ISLAMABAD - The Pakistan Tehreek-e-Insaf (PTI) on Wednesday expressed serious concerns over the electoral reforms being finalised by the parliamentary committee saying “some crucial reforms suggested by party have been ignored.”
PTI Chairman Imran Khan, first addressing a press conference and then in a statement, expressed serious concerns over the electoral reforms being finalised by the Parliamentary Committee.
He highlighted four major areas saying those have formed the core of PTI’s suggested electoral reforms that had not been considered.
These four areas included giving right to vote to overseas Pakistanis, the reconstitution of independent Election Commission of Pakistan (ECP), to bring changes in the appointment of caretaker set-ups to hold elections and introducing biometric verification of voters.
The ECP and the Nadra have been delaying instituting a viable system to allow over eight million overseas Pakistanis their right to vote.
“Nadra proposed a system to the ECP through a secure electronic system but this has been shelved by the ECP… PTI finds this unacceptable,” he said.
Khan pointed out that the PTI had led the fight for an autonomous, strong, financially and administratively independent as well as transparently-appointed ECP as the party felt this was the key to the holding of free and fair elections.
In this context, the PTI has demanded that the next general elections should be conducted by a reconstituted ECP under the new rules but this demand has not even been considered.
Khan stressed that the present ECP had lost its credibility, especially in its failure to hold those responsible for the wrongdoings pointed out in the SC report on the PTI rigging petition on the 2013 elections.

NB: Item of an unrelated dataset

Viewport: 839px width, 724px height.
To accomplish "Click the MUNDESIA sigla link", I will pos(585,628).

At the time, the Judicial Commission had made 40 findings that pointed to serious flaws in the 2013 general elections including 35 per cent of Form 15 found missing. Yet nothing was done by the ECP to hold those responsible for the fraud accountable.
Khan also regretted that the PTI’s proposal that the procedure for appointment of members of the ECP should be through a parliamentary committee comprising 50 per cent members from the government and its allies and 50 per cent from the opposition proportionately divided according to parliamentary strength has also not been considered.

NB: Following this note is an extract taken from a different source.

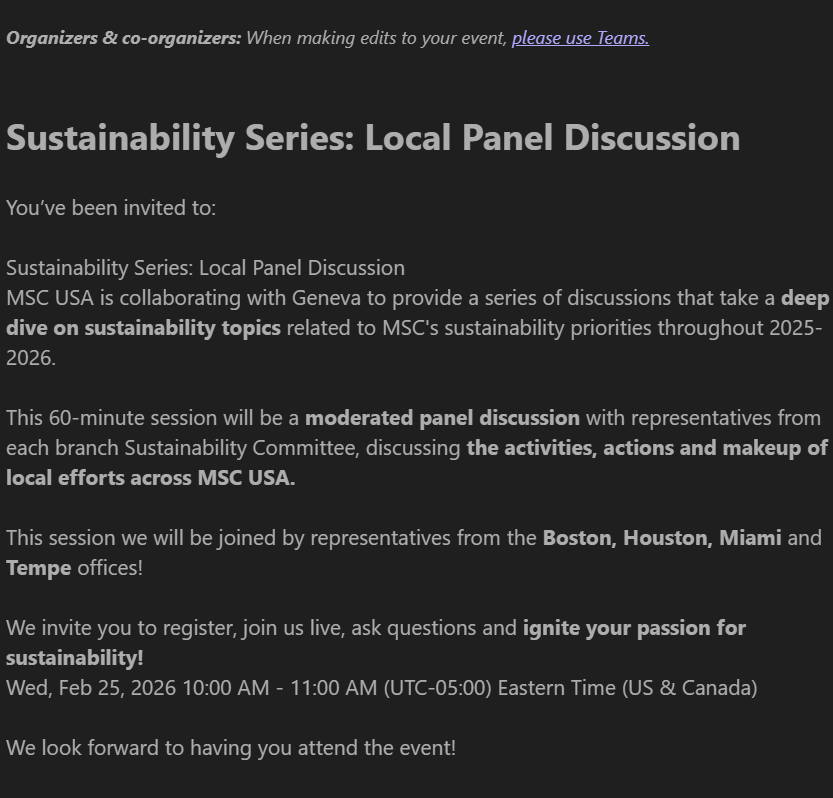Image resolution: width=833 pixels, height=798 pixels.
Task: Click bold text 'local efforts across MSC USA.'
Action: (x=151, y=478)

He further said that the caretaker government had a crucial role to play in ensuring a fair, free and transparent election by not misusing the administrative machinery and coercive power of the state.
As such the PTI proposed that the first consultation between leader of the House and Opposition regarding appointment of caretaker governments at the federal and provincial levels should be done away with.
Instead a committee of the House in which all political parties are represented 50 per cent members from the government and its allies and 50 per cent from opposition proportionately divided as per their parliamentary strength should discuss and decide the issue.
Khan said that it was unfortunate that this proposal had also not been considered.
He said that the fourth major reform sought by the PTI was insistence on biometric verification of voters, which would enable an independent record of the number of genuine voters at every polling station and therefore mitigate the stuffing or subsequent manipulation of the election result.
Khan made it clear that given the refusal of the government to incorporate core reforms of the election system and the institution of a fresh ECP, the PTI would be unable to accept half-baked reforms of an electoral system that had become rotten to the core.
The PTI chief during his press conference said that that the government was not serious in running the affairs smoothly as it was only busy in using all of its energies in the damage control over Panama Papers case.
He, while pointing towards the prime minister’s speech he delivered in Sialkot, said that the premier did not even talk about the firing incidents that occurred at the Line of Control (LoC).
“Nawaz Sharif and his family are only using businesses as a front to do corruption. They were using this front to recycle money earned through corruption,” the PTI chairman alleged. After the JIT report, it has now transpired that their only business was corruption, he said.
“Some of the 10 companies of Sharif family in the UK were in losses; losses of some 10 million pounds. But their kids’ properties kept growing,” the opposition leader said. Finance Minister Ishaq Dar is a self-confessed money launderer, he alleged. The case is in the court but Nawaz Sharif still has time, and he should resign, Khan said adding that the apex court provided the opportunity to the Sharif family five times to clarify their position over offshore wealth but they failed every time.
So either the PM should resign himself or he will be forced to step down, he said.
“Do you really think that nothing is affecting the Sharif family,” Khan questioned, and responded in the same breath: “Moral authority is everything in genuine democracies.”
“We ask him to step out in public and all he will hear is ‘go Nawaz, go’”, he said.
The PTI leader also rebutted the allegations of corruption, being levelled from certain quarters, against his father.
There is no doubt that the prime minister has to go now and he will not go to Jeddah but Adiala Jail this time, he said.
Khan reiterated his demand to put the entire Sharif family on the ECL.